News and Gossips

OMAROSA'S BIG NEWS!

October 17, 2006


No matter how obvious the change, most celebs try to keep their plastic surgery top secret. But not former Apprentice contestant Omarosa Manigault-Stallworth! The 32-year-old reality-show villain was happy to tell Star all about her recent boob job, which she underwent in March as part of the Discovery Channel's new show, Plastic Surgery Before and After.

"I did it this way to avoid speculation," she tells Star. "I've seen people be dishonest about it. Little girls will try to emulate them and don't know they've gotten breast augmentations, Botox, and this and that."

On the show, viewers get a double dose of Manigaults — Omarosa's mom, Theresa, also goes under the knife for the cameras. The 64-year-old outdoes her daughter by getting a boob job plus liposuction and a tummy tuck.
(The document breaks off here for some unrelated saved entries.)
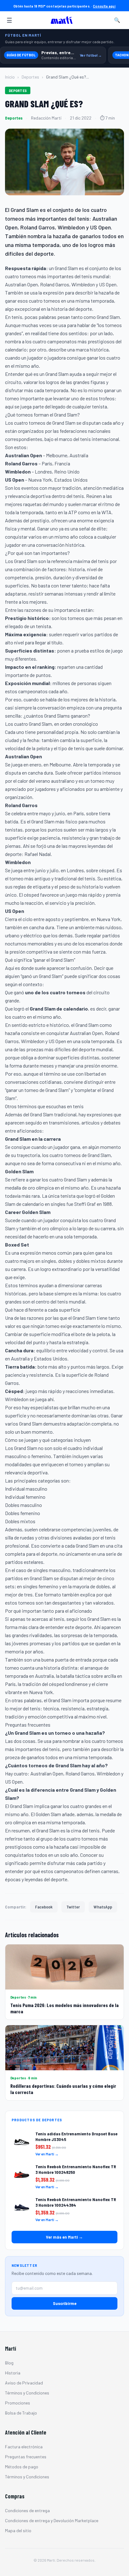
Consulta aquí (104, 6)
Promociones (17, 2402)
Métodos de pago (21, 2466)
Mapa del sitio (18, 2530)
Denying that she'd had work done would have been a stretch for the formerly petite Omarosa. "It's such a dramatic difference," she says. "I was a negative A cup. I was going concave. Now I'm a small D.

Omarosa got to choose her own surgeons, and went with Dr. Michael Niccole and Dr. Ghada Afafi of Newport Beach, Calif. "As a woman of color, I had serious concerns about scarring and looking as natural as possible — these folks specialize in women of color."

For Omarosa, surgery was easy. "I remember them counting me down as I went under, and I remember waking up and feeling like someone was sitting on my chest!" But she was camera-ready in no time. "I got my surgery on a Sunday and was on the red carpet by Saturday," Omarosa tells Star.

Omarosa and her boyfriend — whom she won't name — are thrilled with her bigger proportions. "I'm happy, I'm excited, I'm pleased with my decision," she says. "For the guy I'm dating it's fantastic — he calls it 'the gift that keeps on giving!'"

But there are naysayers, too. "Plastic surgery is pretty taboo in the black community," she says. "I've gotten a lot of flack from people who say 'Why would you want to change what God gave you?'"

Her new look is also harder to fit. "I did the Black Movie Awards on Sunday and there were only two dresses that were possibilities because now I'm big-busted with a small waist. I'm not fitting into couture."

As she tries to make the transition from small to big screen, it's unclear whether Omarosa will be able to bust out of her villainous image. (You can watch her play a butt-kicking heroine online in the short film Souls Sistahs at soulsistahs.com.) "All the scripts I look at have me playing the bad girl — a bitchy lawyer or an evil superhero type. I could go down that route for the rest of my life."